━━━ Entries shown

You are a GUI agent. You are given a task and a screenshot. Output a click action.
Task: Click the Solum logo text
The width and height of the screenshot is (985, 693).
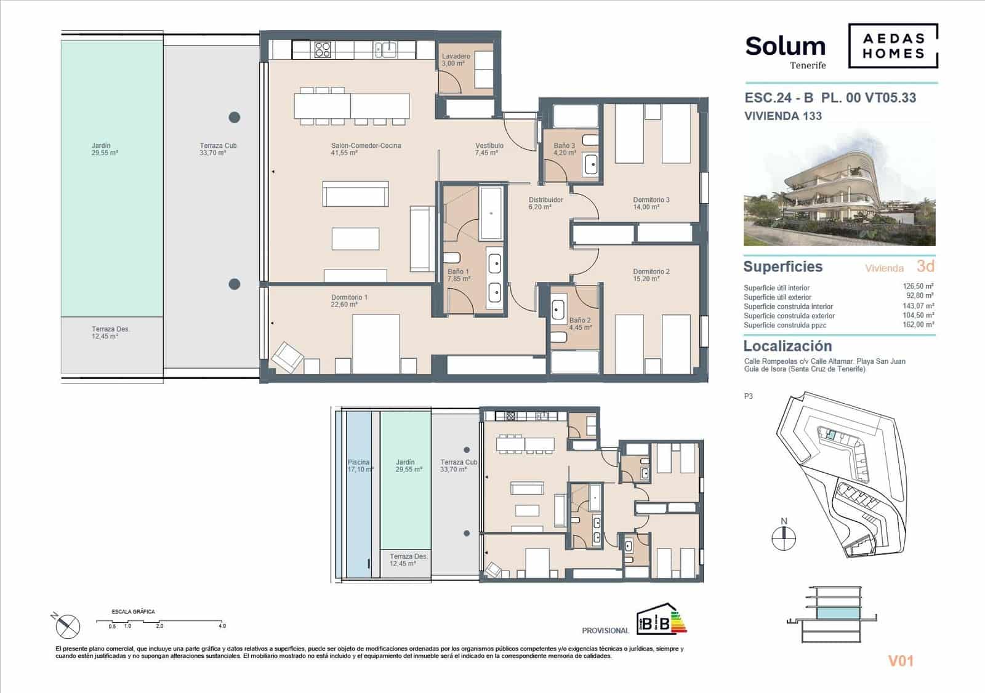pyautogui.click(x=785, y=47)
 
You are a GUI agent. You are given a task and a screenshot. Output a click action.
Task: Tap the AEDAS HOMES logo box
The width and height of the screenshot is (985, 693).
pyautogui.click(x=893, y=46)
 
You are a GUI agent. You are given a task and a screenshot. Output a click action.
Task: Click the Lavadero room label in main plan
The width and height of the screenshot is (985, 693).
pyautogui.click(x=456, y=60)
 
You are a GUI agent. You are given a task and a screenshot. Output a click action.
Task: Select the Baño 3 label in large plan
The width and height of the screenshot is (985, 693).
pyautogui.click(x=564, y=149)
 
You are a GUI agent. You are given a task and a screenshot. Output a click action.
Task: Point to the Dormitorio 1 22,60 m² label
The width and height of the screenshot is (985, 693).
pyautogui.click(x=349, y=301)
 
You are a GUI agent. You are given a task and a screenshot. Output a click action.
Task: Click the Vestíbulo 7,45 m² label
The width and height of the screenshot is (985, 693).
pyautogui.click(x=489, y=149)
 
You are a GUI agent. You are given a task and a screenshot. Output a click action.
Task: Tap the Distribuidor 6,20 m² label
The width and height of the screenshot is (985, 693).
pyautogui.click(x=545, y=203)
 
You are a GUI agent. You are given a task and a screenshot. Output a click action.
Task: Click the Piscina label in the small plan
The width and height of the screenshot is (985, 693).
pyautogui.click(x=360, y=465)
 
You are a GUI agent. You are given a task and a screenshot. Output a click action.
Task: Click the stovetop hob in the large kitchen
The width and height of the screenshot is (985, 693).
pyautogui.click(x=323, y=49)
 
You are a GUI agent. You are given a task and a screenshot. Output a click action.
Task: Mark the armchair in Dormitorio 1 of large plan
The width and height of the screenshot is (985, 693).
pyautogui.click(x=287, y=356)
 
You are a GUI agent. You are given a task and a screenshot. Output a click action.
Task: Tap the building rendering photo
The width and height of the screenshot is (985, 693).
pyautogui.click(x=839, y=188)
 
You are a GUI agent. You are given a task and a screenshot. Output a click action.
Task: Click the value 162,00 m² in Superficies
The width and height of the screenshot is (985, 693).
pyautogui.click(x=918, y=324)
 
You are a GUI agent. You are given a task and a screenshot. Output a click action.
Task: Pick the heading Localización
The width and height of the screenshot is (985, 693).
pyautogui.click(x=787, y=346)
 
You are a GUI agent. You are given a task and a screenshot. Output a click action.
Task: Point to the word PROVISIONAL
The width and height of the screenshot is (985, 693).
pyautogui.click(x=605, y=631)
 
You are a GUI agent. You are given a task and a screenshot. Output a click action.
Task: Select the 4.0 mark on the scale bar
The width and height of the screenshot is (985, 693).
pyautogui.click(x=222, y=626)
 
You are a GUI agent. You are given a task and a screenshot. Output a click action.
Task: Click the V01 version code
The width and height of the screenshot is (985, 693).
pyautogui.click(x=900, y=661)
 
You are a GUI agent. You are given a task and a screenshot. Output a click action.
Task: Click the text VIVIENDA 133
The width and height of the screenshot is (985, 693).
pyautogui.click(x=782, y=116)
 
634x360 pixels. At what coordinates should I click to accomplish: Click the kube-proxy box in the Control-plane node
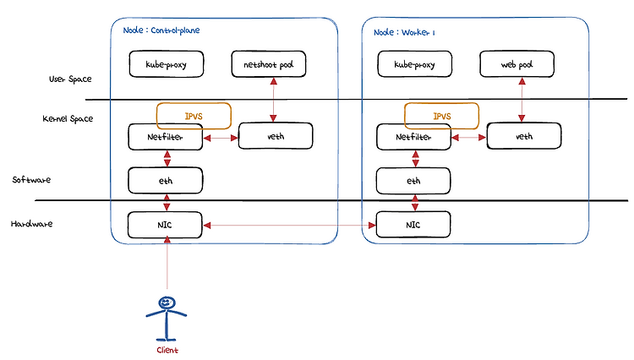click(167, 64)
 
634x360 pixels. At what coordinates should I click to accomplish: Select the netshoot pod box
click(269, 64)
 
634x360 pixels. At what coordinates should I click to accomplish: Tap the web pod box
click(516, 64)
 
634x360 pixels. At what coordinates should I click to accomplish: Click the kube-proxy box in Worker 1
click(414, 64)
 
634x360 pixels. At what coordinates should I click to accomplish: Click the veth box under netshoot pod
click(276, 136)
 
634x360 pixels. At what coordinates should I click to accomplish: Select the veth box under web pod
click(524, 136)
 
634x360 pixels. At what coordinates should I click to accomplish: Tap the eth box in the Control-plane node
click(166, 180)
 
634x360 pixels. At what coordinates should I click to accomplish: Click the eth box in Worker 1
click(413, 180)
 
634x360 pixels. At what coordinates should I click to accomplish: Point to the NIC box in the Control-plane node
click(165, 225)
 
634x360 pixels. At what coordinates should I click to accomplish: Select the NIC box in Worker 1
click(413, 225)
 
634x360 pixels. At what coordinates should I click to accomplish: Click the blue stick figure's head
click(167, 303)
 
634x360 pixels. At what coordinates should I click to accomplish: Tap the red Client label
click(167, 350)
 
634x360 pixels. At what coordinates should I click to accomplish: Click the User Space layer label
click(70, 79)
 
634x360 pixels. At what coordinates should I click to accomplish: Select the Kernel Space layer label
click(68, 118)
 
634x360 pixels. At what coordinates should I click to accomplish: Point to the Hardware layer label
click(31, 223)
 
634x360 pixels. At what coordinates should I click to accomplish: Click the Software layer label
click(31, 179)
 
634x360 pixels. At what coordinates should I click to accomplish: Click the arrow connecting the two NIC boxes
click(289, 225)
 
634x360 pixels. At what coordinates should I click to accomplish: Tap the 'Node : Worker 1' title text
click(404, 32)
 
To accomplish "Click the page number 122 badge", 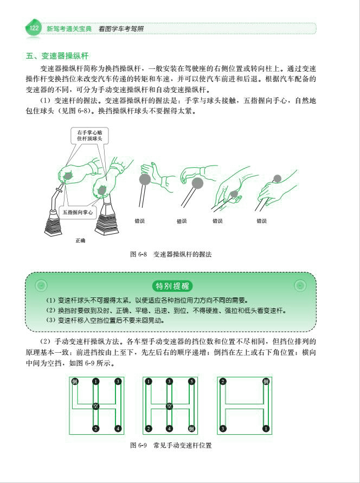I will tap(34, 28).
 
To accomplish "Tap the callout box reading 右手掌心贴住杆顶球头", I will tap(89, 136).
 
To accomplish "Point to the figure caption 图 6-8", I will tap(171, 253).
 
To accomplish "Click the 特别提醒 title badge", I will tap(173, 286).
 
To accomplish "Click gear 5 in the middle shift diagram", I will tap(191, 382).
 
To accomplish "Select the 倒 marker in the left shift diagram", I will tap(75, 382).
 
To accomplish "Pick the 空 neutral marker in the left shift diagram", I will tap(95, 405).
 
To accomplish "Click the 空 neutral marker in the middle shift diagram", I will tap(170, 405).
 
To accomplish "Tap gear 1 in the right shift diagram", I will tap(266, 429).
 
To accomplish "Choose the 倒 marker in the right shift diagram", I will tap(266, 382).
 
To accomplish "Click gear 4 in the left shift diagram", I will tap(118, 429).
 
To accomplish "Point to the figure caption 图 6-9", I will tap(171, 445).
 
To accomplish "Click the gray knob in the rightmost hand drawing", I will tap(278, 179).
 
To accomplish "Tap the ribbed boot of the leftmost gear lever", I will tap(56, 222).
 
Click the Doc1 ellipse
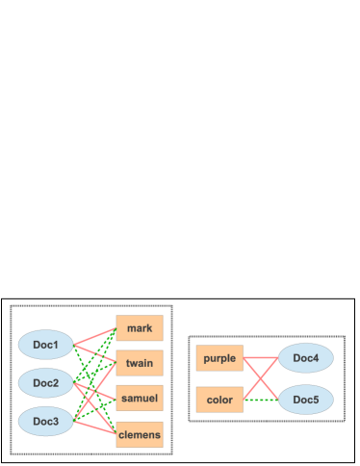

━━━━━━

● **Instruction**
Rewrite the records from the line with "NIC box in Worker 1" to the line with "click(68, 118)", both included, copying every line and request unchanged except the click coordinates in the answers. Multiply each of those coordinates by 2.45 and round to whole numbers, with halves rounded up.

● **Result of the exercise**
634x360 pixels. At what coordinates should I click to accomplish: Select the NIC box in Worker 1
click(1012, 551)
 
634x360 pixels. At what coordinates should I click to accomplish: Click the blue stick figure's head
click(409, 742)
 
634x360 pixels. At what coordinates should I click to accomplish: Tap the red Client label
click(409, 858)
 
634x360 pixels. At what coordinates should I click to accomplish: Click the User Space layer label
click(172, 194)
 
634x360 pixels. At what coordinates should I click to accomplish: Select the Kernel Space layer label
click(167, 289)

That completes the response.